→ What you need to do:
List every line in this data where the string "agent" occurs.

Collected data
══════════════════════════════

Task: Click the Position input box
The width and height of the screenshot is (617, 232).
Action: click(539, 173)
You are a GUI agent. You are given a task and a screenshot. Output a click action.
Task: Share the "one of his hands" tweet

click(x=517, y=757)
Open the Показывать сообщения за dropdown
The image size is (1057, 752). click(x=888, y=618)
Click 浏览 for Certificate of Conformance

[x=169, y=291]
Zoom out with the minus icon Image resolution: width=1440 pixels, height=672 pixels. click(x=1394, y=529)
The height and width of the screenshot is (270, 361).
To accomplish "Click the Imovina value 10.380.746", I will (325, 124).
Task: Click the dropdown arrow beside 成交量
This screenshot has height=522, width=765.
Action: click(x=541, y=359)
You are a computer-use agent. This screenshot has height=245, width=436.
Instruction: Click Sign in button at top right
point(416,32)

══════════════════════════════

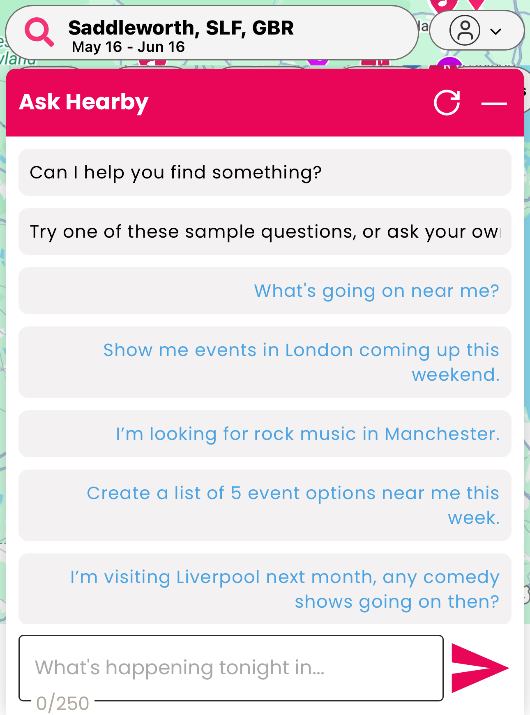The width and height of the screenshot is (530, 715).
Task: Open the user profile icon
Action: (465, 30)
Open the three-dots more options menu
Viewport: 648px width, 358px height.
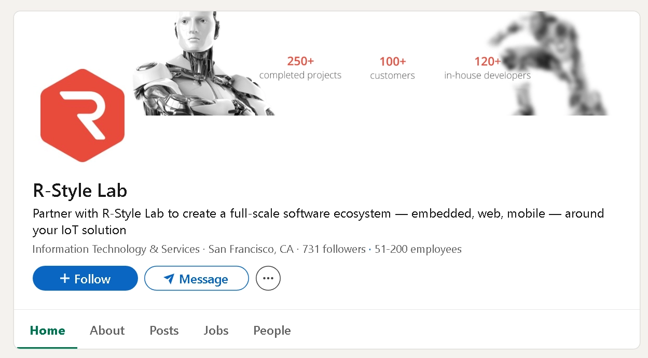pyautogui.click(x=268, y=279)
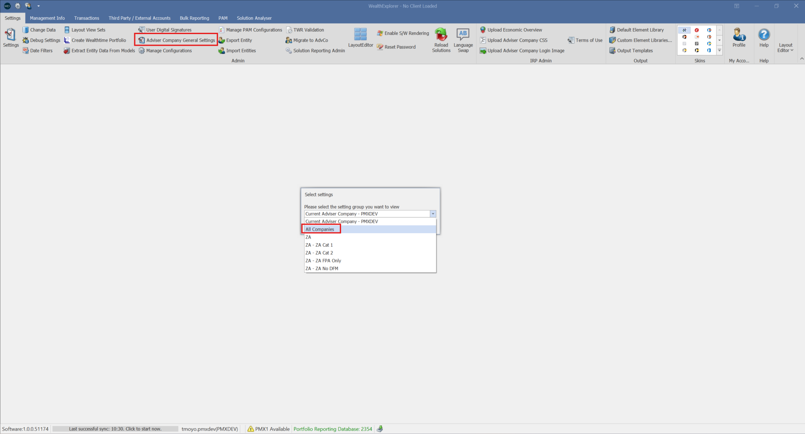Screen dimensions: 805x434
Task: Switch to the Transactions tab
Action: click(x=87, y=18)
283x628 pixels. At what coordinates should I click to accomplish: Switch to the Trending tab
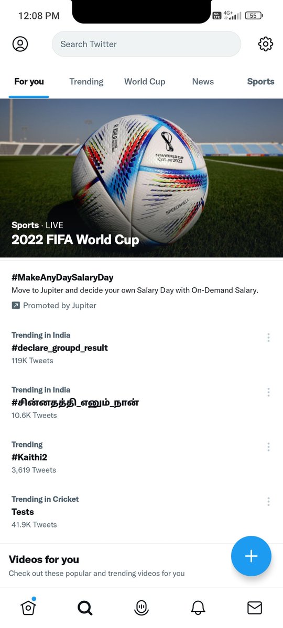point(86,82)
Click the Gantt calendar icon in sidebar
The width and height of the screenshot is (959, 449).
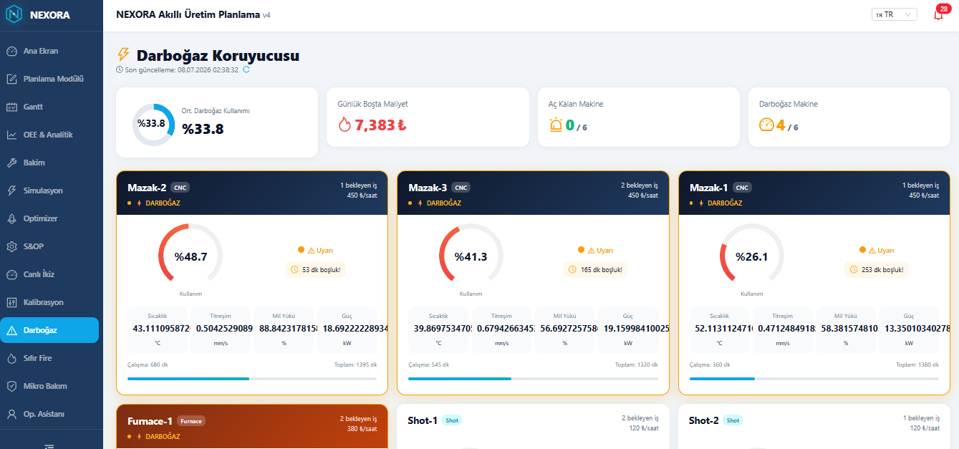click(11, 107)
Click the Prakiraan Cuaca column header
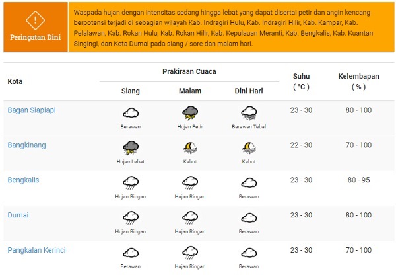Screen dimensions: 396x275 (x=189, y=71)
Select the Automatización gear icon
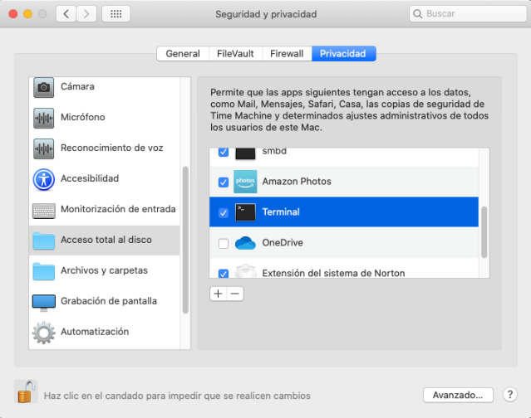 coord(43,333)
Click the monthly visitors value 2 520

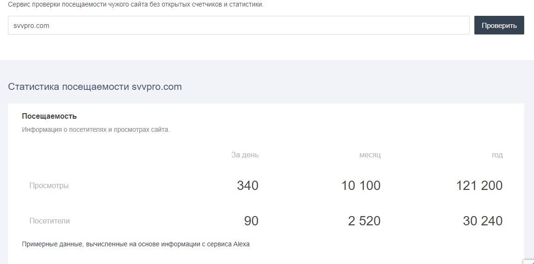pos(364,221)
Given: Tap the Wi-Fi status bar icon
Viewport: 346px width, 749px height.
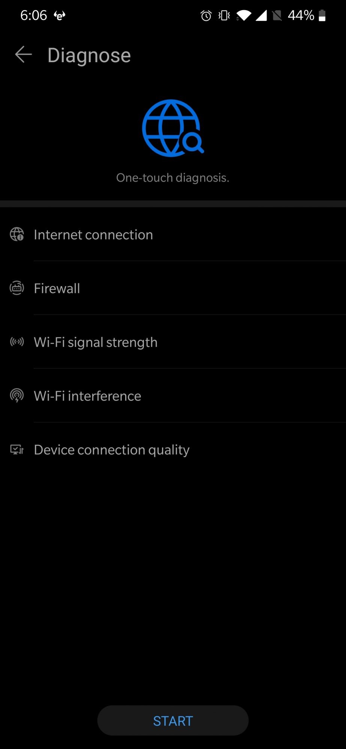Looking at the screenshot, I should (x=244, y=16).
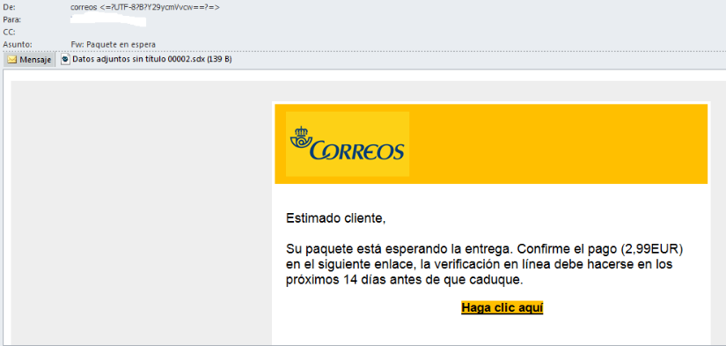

══════════════════════════════

→ Response to this exercise:
You are a GUI agent. You are given a task and a screenshot. Output a click action.
You are a computer-use agent. This screenshot has height=245, width=436.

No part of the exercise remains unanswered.